Seth Darst, whose research explores the mechanisms by which RNA is transcribed from DNA, has been elected to the National Academy of Sciences, one of the highest honors given to a scientist or engineer in the United States. Darst will be inducted into the Academy next April during its annual meeting in Washington, D.C.

Darst, who is Rockefeller’s Jack Fishman Professor, has furthered scientists’ knowledge of the transcription process in several ways, including through structural studies of the molecular machinery involved in transcription. He joined Rockefeller University in 1992 as assistant professor and was promoted to associate professor in 1997 and professor in 2000. He was named a Pew Scholar in the Biomedical Sciences in 1995, and a Career Scientist of the Irma T. Hirschl Charitable Trust in 1994. In 1990, Darst received the Lucille P. Markey Award in Biomedical Science.

“I am extremely pleased that Seth has been recognized with this prestigious honor,” says Paul Nurse, the university’s president. “He is a bold and innovative scientist and his work has furthered our knowledge in one of the most basic areas of life, the proteins involved in gene expression and heredity.”

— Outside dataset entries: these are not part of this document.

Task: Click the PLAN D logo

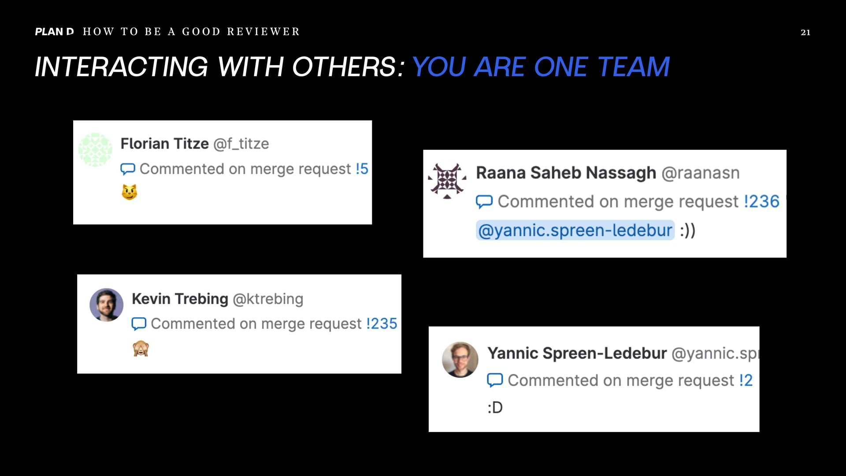Action: [x=54, y=32]
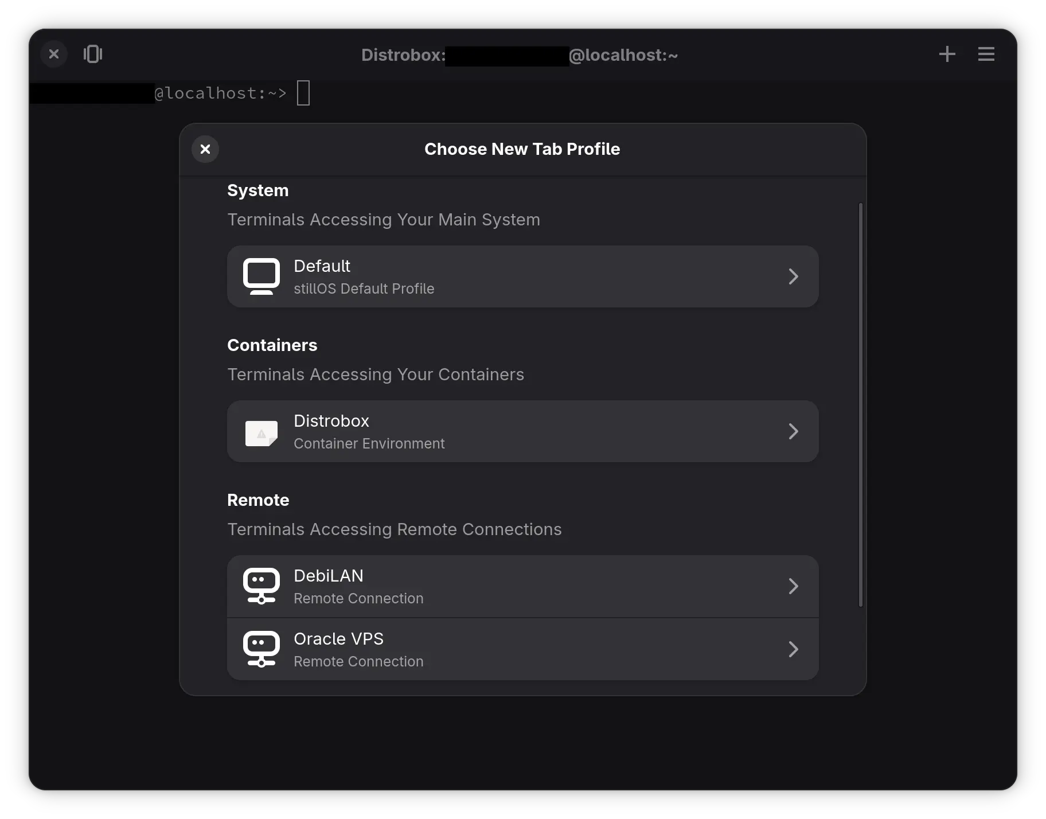Choose the Oracle VPS profile name
The width and height of the screenshot is (1046, 819).
point(338,639)
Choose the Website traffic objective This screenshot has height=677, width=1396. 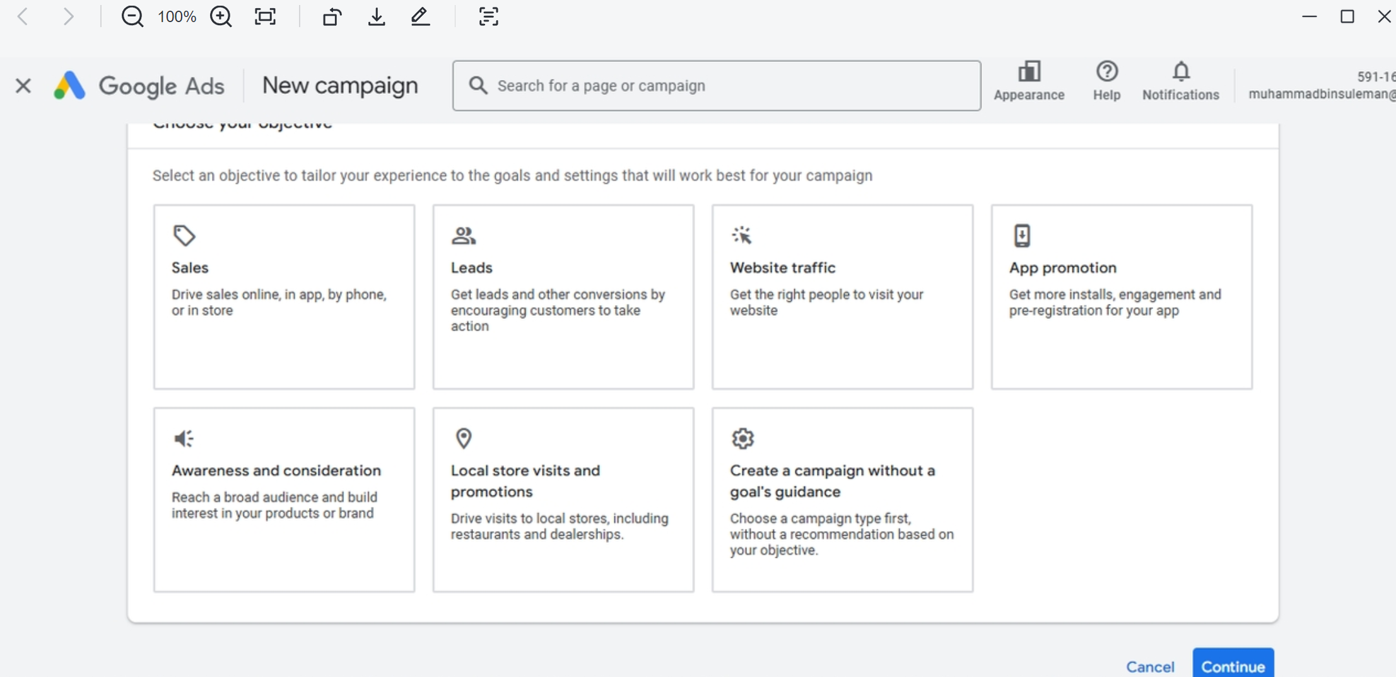[x=842, y=296]
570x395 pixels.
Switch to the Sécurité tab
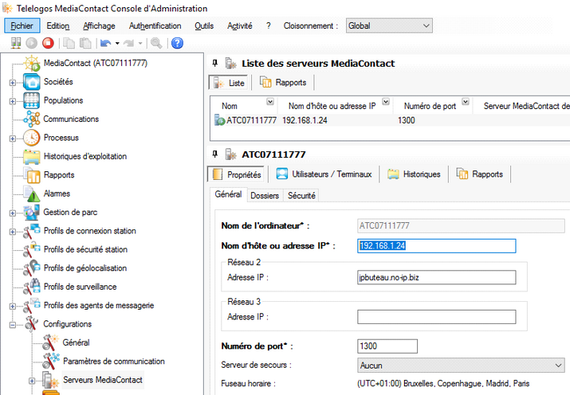click(x=301, y=196)
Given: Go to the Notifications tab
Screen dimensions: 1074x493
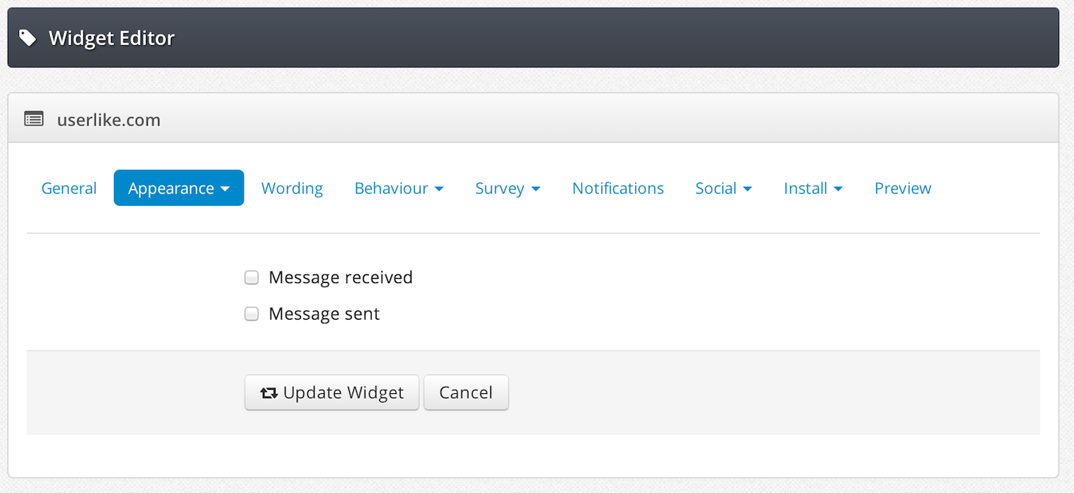Looking at the screenshot, I should [618, 188].
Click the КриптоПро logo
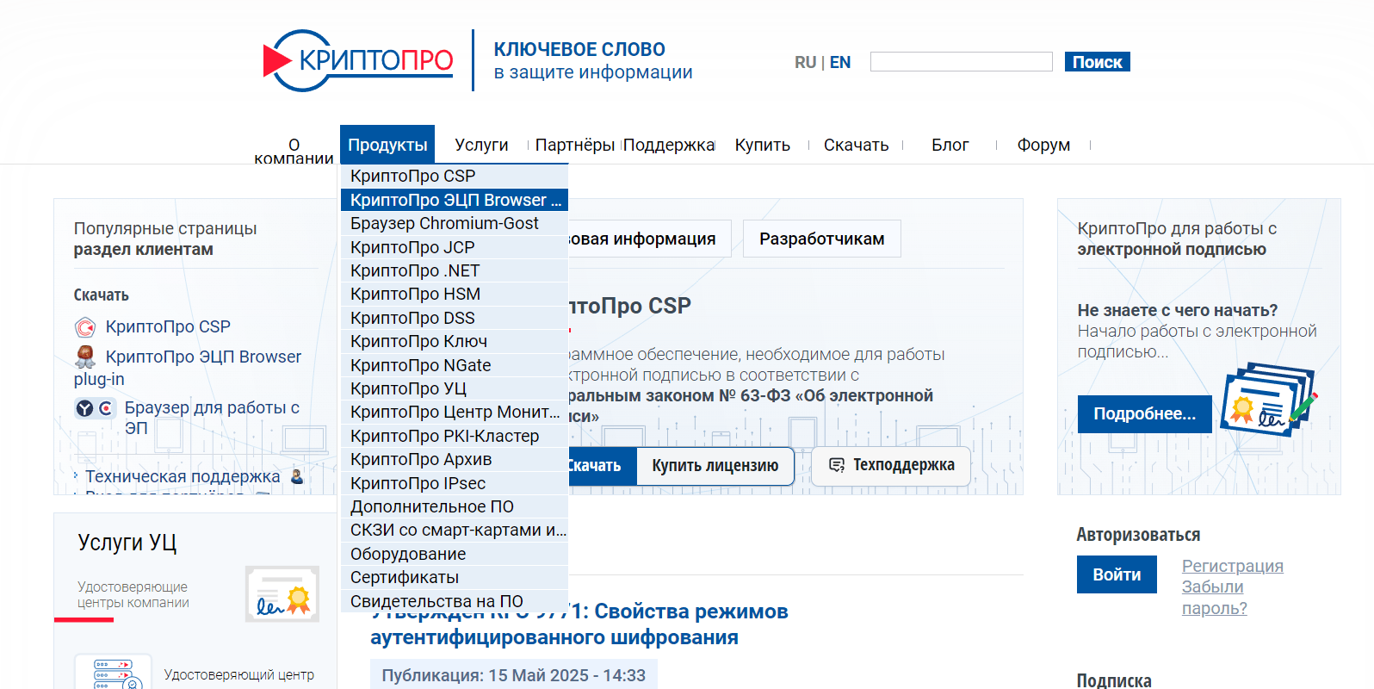 pos(358,60)
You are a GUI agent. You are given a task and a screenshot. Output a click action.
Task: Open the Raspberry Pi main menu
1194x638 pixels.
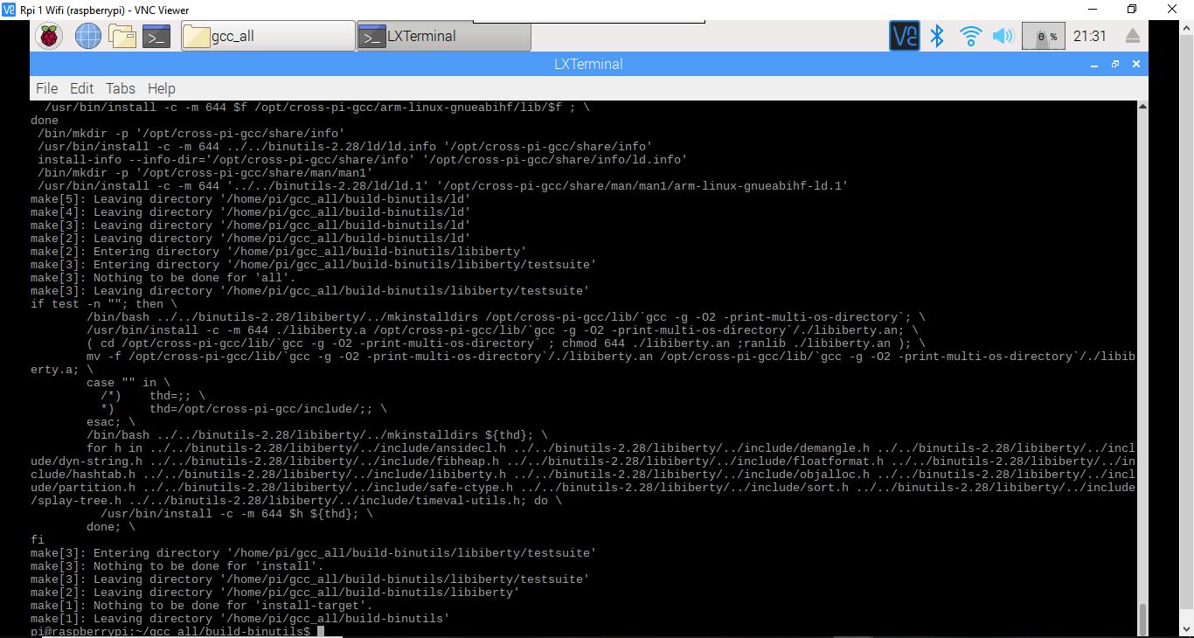(49, 36)
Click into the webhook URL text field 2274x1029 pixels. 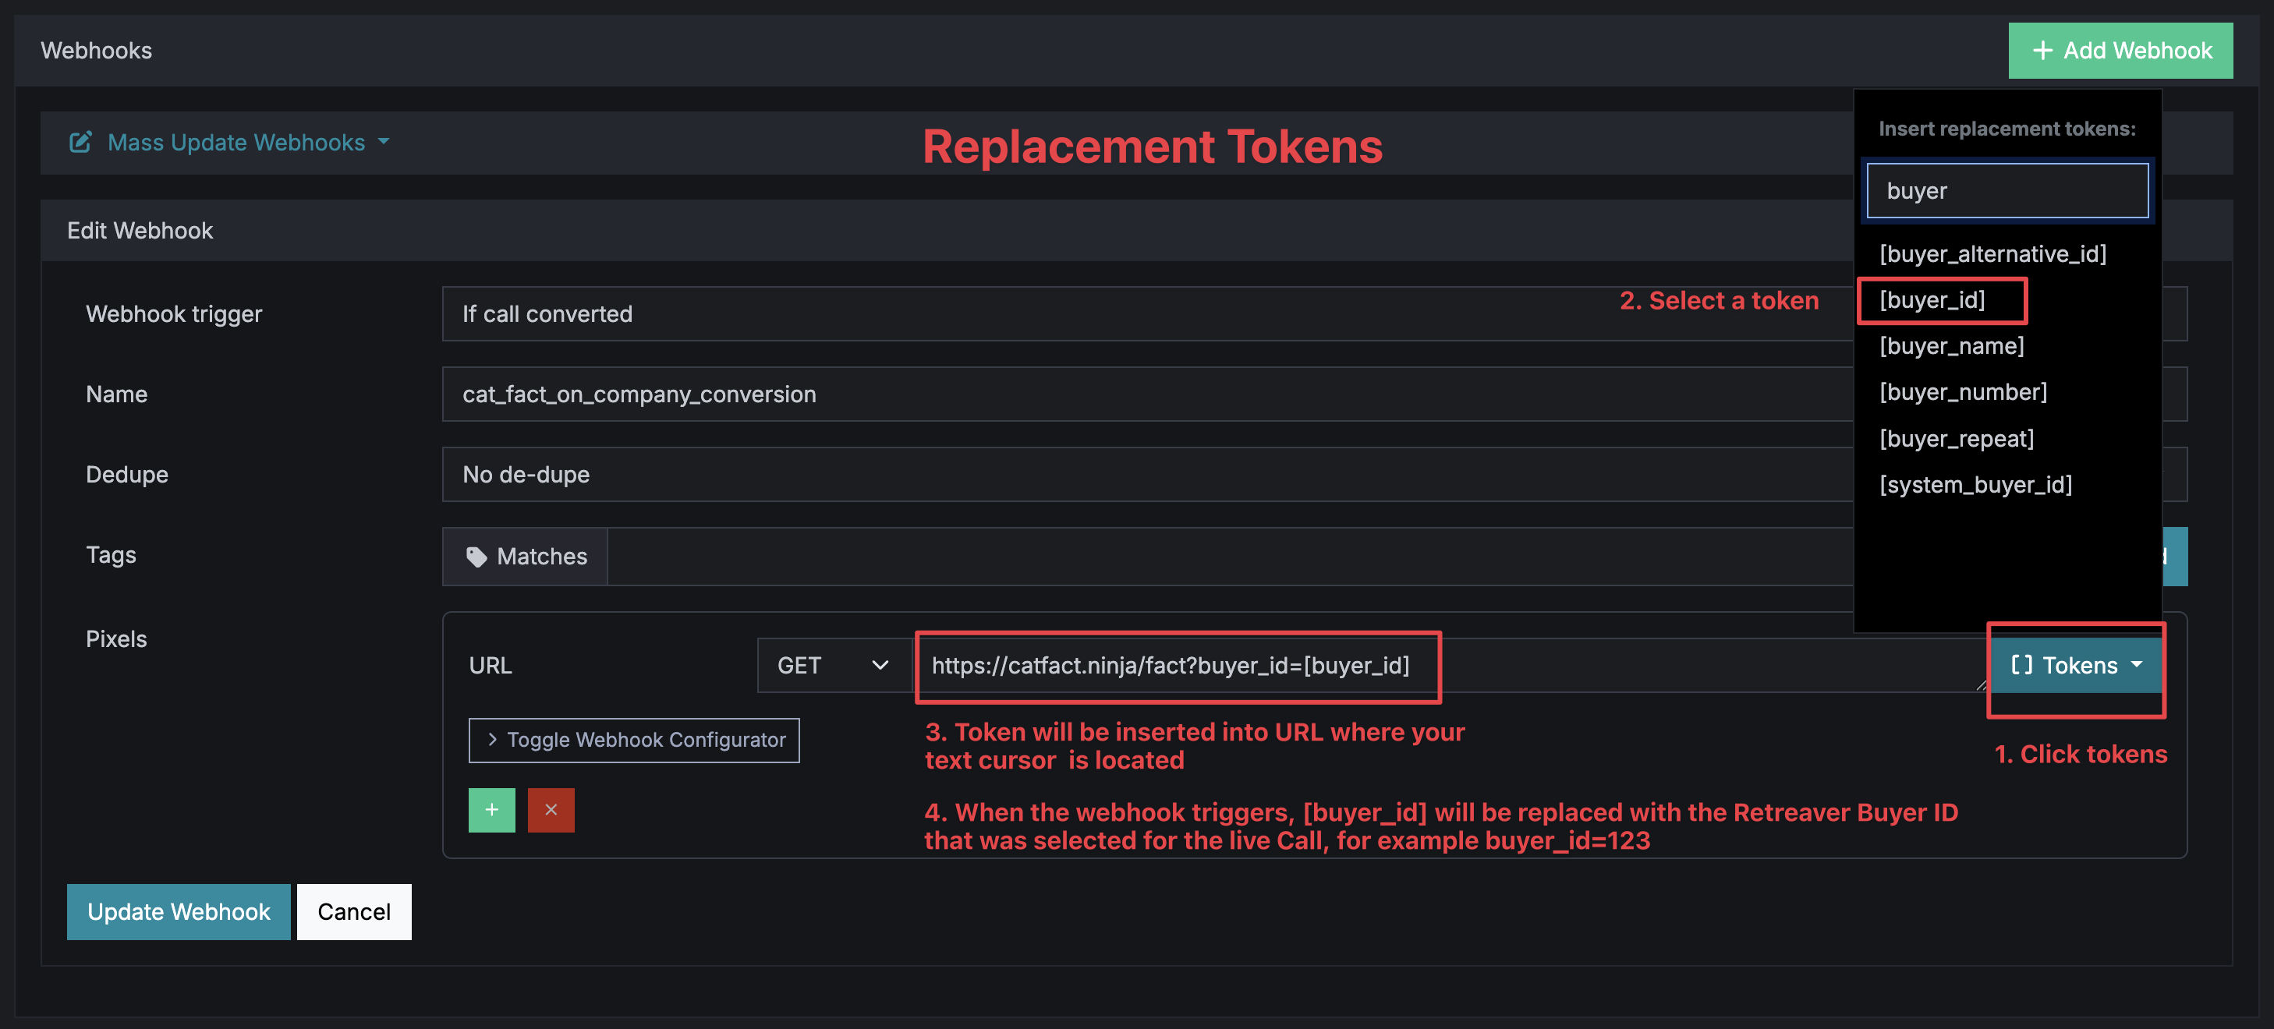[x=1448, y=665]
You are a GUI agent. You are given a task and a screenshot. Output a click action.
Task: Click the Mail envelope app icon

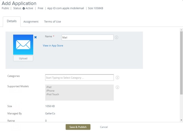point(23,45)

The National Academy of Sciences is a private, nonprofit honorific society of distinguished scholars engaged in scientific and engineering research, dedicated to the furthering of science and technology and to their use for the general welfare. Established in 1863, the National Academy of Sciences has served to investigate, examine, experiment and report upon any subject of science or art whenever called upon to do so by any department of the government. The Rockefeller faculty now includes 35 members or foreign associates of the National Academy of Sciences.